The Curious Case of Benjamin Button
Scott Hardie: “It ruled.”
(Major spoilers ahead.) It's no wonder that this movie feels so much like Forrest Gump. It was written by the same screenwriter, Eric Roth, and began development in 1994. That long gestation period resulted in the film's biggest weakness, that every filmmaking team that got their hands on it over the years made changes, and it feels like a lot of the pieces don't fit with each other. Early chapters go into great detail about Benjamin's adventures in Russia, filling almost an entire act of the movie, then by the end, he goes to India, he brushes his teeth on a mountain, he rides his motorcycle, he comes home. That's it, in a matter of seconds? Somebody liked some chapters and didn't like others, and along the way the movie got uneven. It seems to run out of creative steam around the time Cate Blanchett shows up at his doorstep, with 40 minutes left to go but no more ideas about what to do with the time. And I won't even get into how the movie cheats us out of seeing what he should look like at the end of his life.

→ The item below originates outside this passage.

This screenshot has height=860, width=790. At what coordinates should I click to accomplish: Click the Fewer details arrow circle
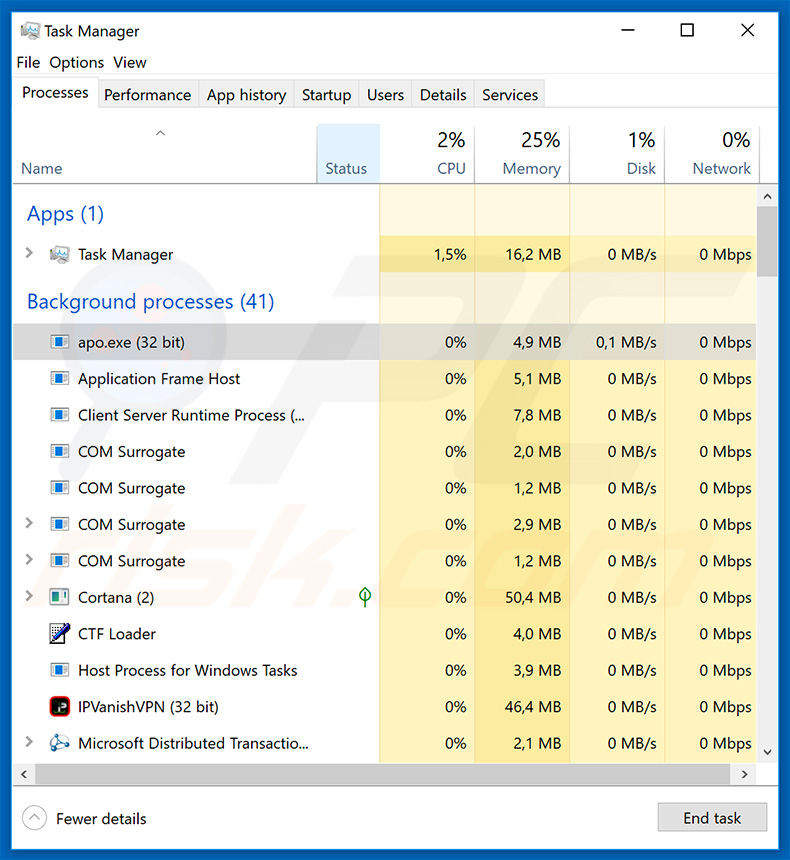coord(35,818)
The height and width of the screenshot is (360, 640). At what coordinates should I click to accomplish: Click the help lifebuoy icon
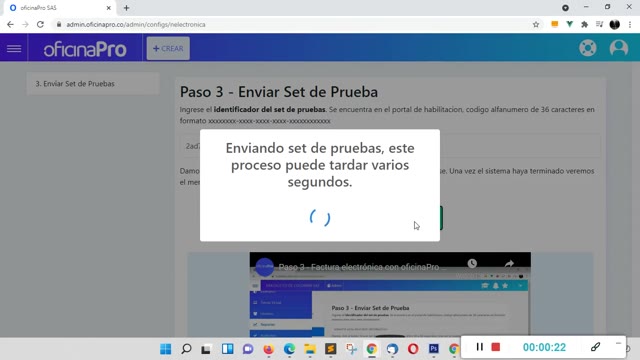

If this sounds like a negative review of what is actually a pretty good movie, it's because I'm disappointed that the movie came so close to greatness and missed it. The first two-thirds of the movie are so good that it was shaping up to be the best film of the year. It has a new spin on the lifelong love story. It's steeped in mannered New Orleans color. It has genuinely funny scenes like the unlucky faith healer. It has some beautiful (if too brief) ballet dancing. Brad Pitt and especially Cate Blanchett deliver good performances, him making Benjamin into more than a cipher, and she creating such a strong love interest that she seems like the lead while being in only half the movie. The makeup and CGI that makes them old, particularly hers in the hospital, is astonishing. Just when this movie was looking like something extraordinary, it creatively went on break and never really came back. I recommend the good movie that it is, but I regret not seeing the great movie that it could have been.